- _What you will do_
A. List every bookseller named in the book round-up, with the city and state the text gives for each one.
B. Continue the March–April 2021 book round-up past its final sentence.

Edgar's Book Round-Up, March-April 2021
Christ, there’s always so much work to do, and so much weather to contend with (it snowed the other Tuesday and it’s already been hitting 80 Fahrenheit pretty reliably), and just… So much. All the time. Anyway, I’ve been reading a bunch of books to try to make sense of it and/or get away from it, so here there are. As of this post, links should go to our Bookshop; if you plan to buy some, consider doing it through them. We get a kick-back and you support the indie bookstore of your choice. If you’re local, consider selecting, or purchasing directly from, the Raven in Lawrence, KS, or Wise Blood in Kansas City, MO.
※
We begin this round-up with a book I wasn’t necessarily planning to discuss, since I read it at my therapist’s behest and I don’t like to admit that I occasionally read a self-help book. But honestly, The Body Keeps the Score by Bessel van der Kolk isn’t so much a self-help book as it is an interdisciplinary work of nonfiction, useful to professional and layreader alike.

[Saved entries]
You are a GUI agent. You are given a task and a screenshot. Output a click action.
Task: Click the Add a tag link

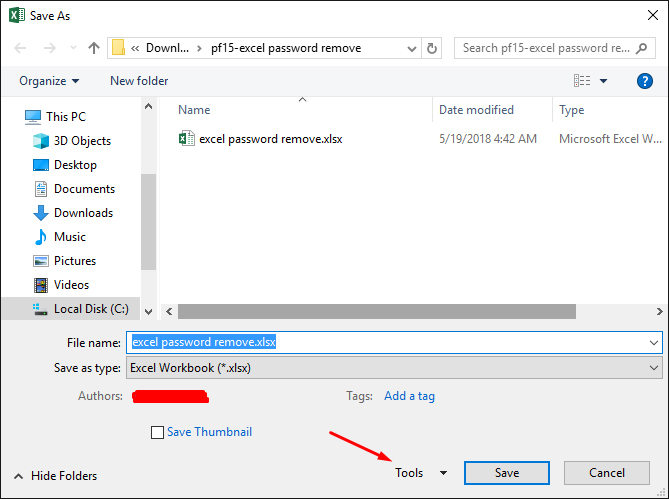409,396
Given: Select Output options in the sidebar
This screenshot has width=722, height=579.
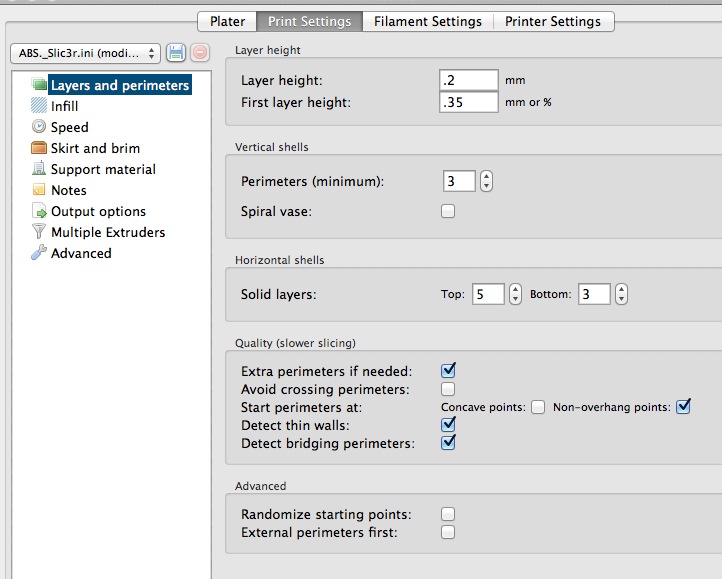Looking at the screenshot, I should [x=98, y=211].
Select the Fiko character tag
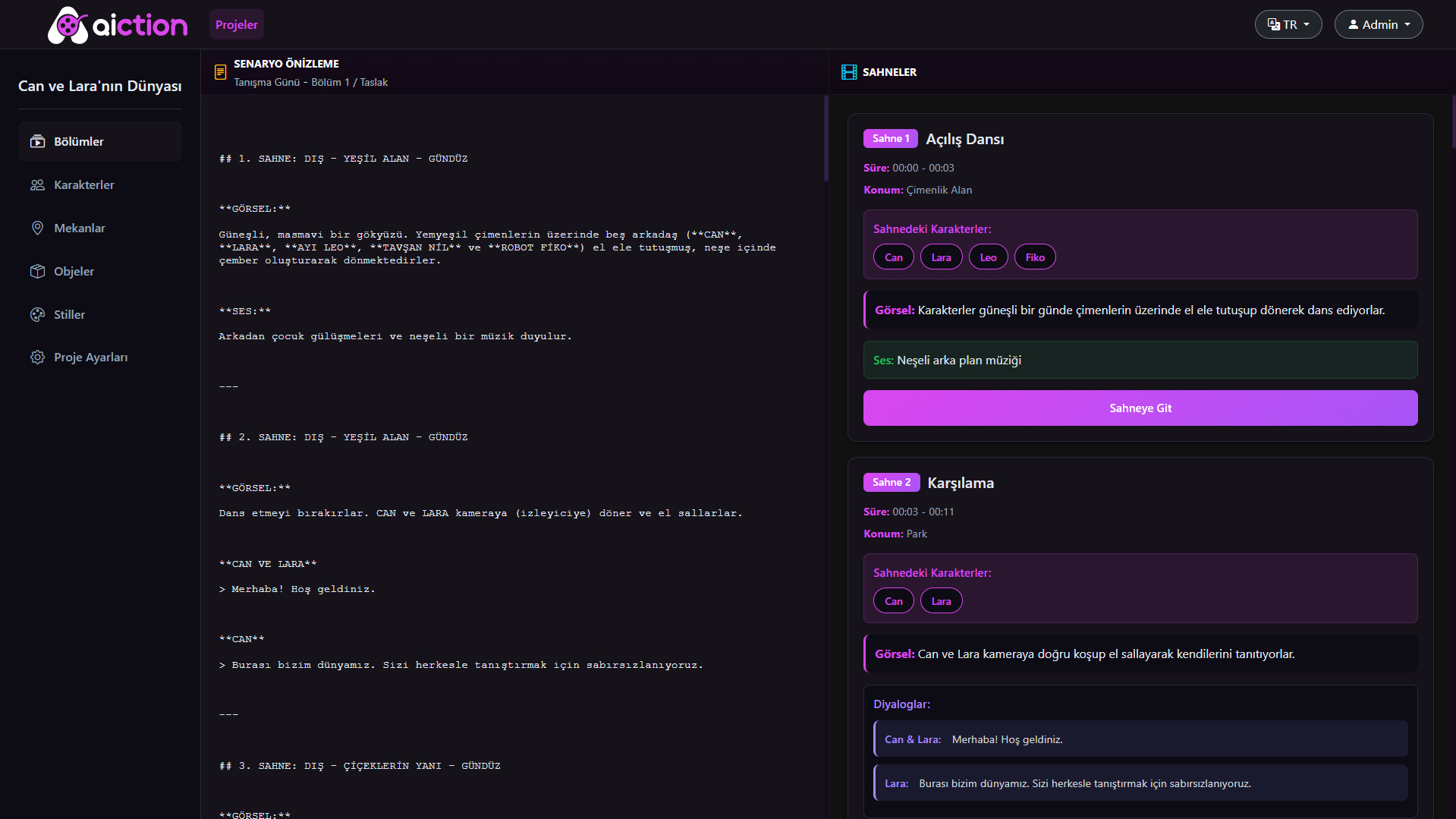 pos(1034,257)
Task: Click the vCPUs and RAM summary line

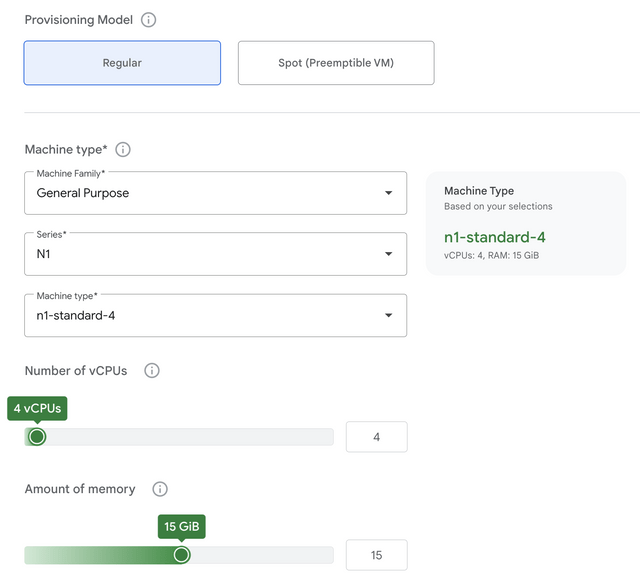Action: (493, 256)
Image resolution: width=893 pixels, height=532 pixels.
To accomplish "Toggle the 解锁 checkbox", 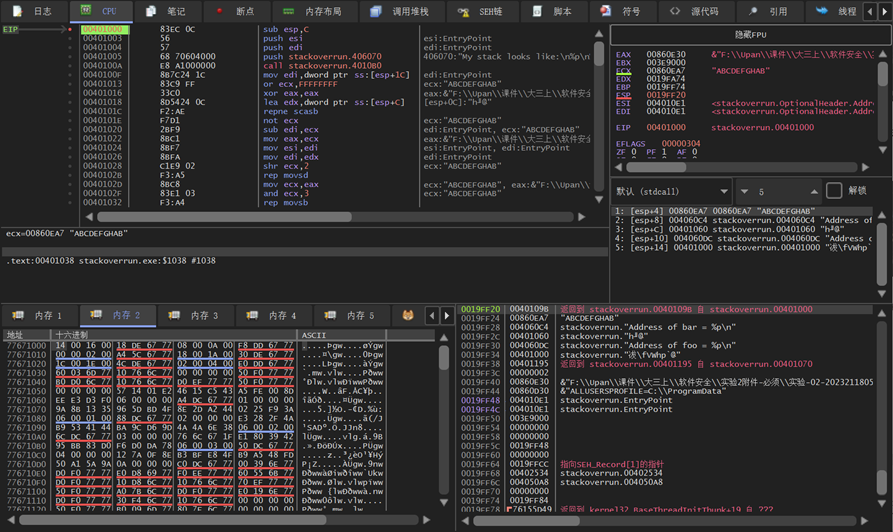I will coord(834,191).

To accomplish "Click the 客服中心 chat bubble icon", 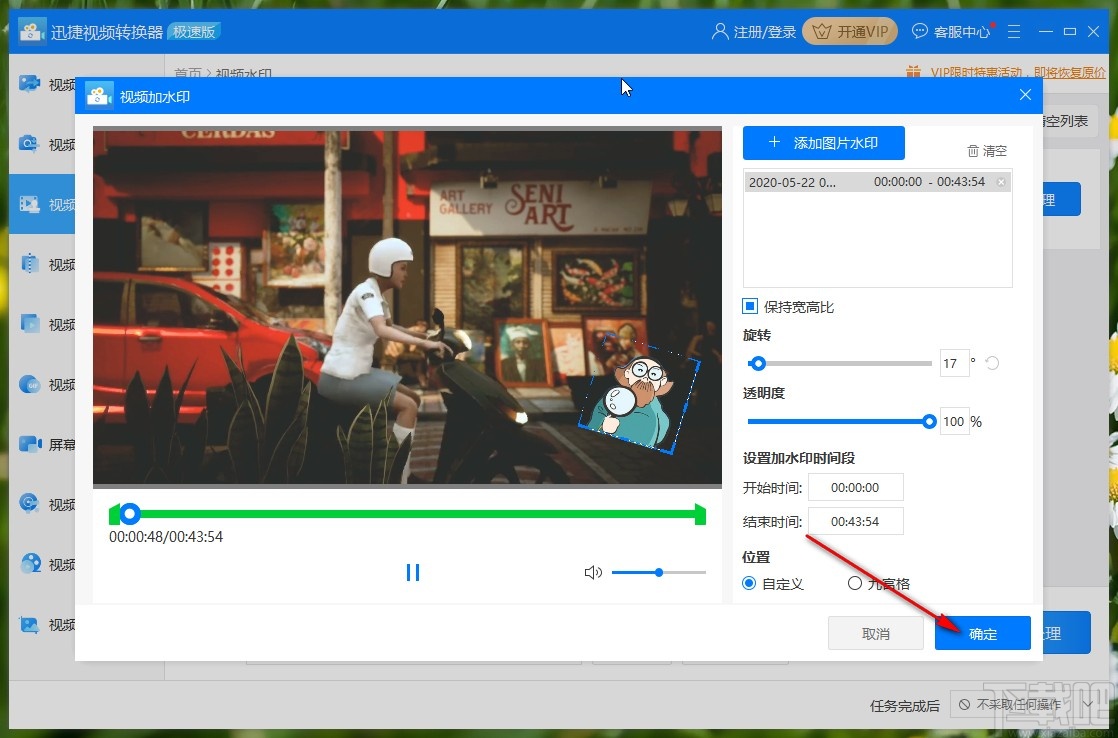I will pos(920,32).
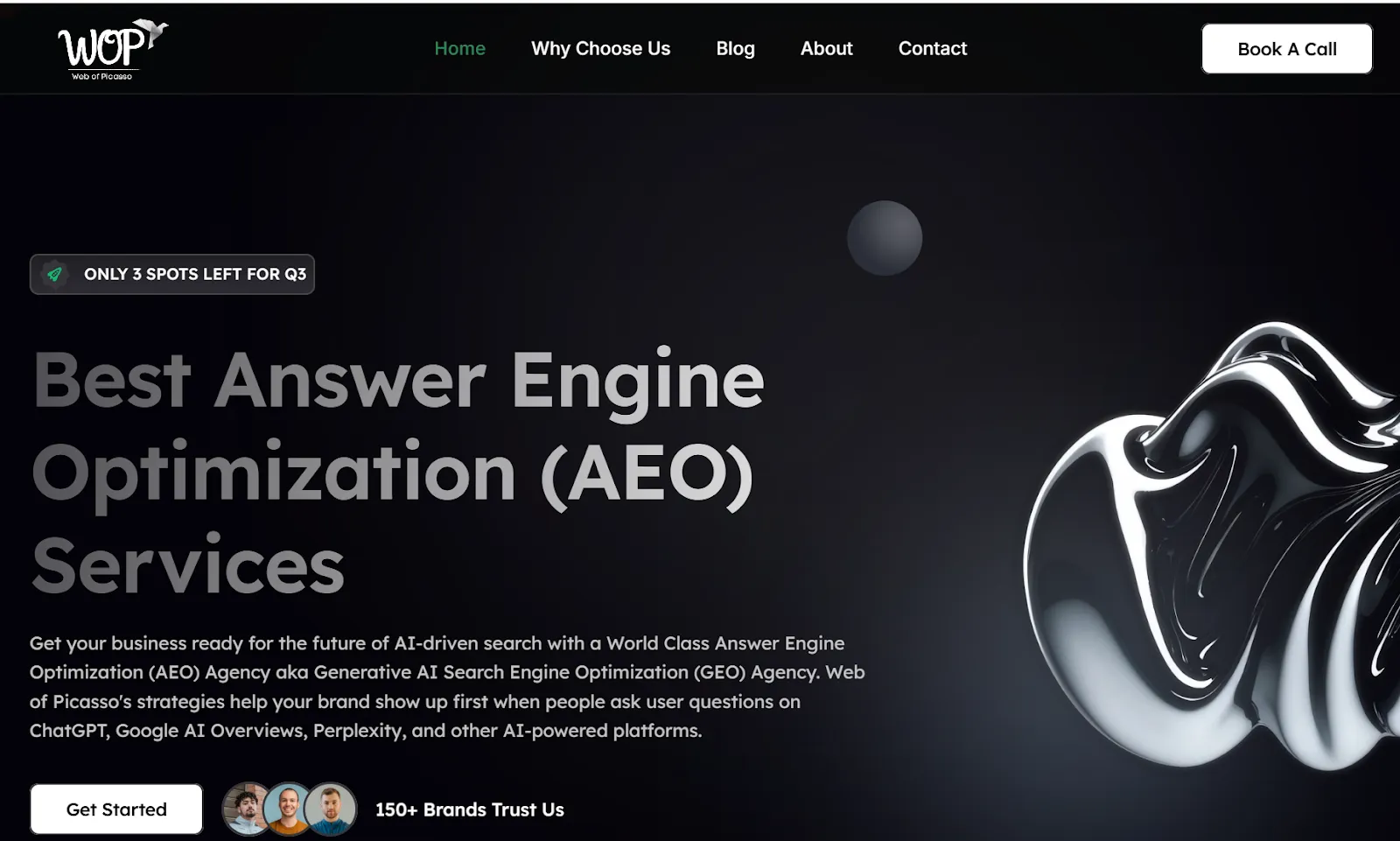Click the Best Answer Engine Optimization heading
1400x841 pixels.
tap(398, 473)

- _Answers to the exercises_
A.
- Bookshop (no location given)
- the Raven, Lawrence, KS
- Wise Blood, Kansas City, MO

B.
Van der Kolk is past master when it comes to the study of trauma, and the many ways it impacts people’s lives. From the start of his career, working at a VA hospital in the wake of the Vietnam War, to today (or at least, the time of the book’s publication), he’s seen pretty much every kind of emotional and physical trauma people can experience. From self-destructive veterans to near-catatonic children, if it’s the result of trauma, he has probably dealt with it, and helped others deal with it, too. He’s also pushed for the inclusion of something like what I’ve heard referred to as Complex Post-Traumatic Stress Disorder in the Diagnostic and Statistical Manual for years — to no avail yet.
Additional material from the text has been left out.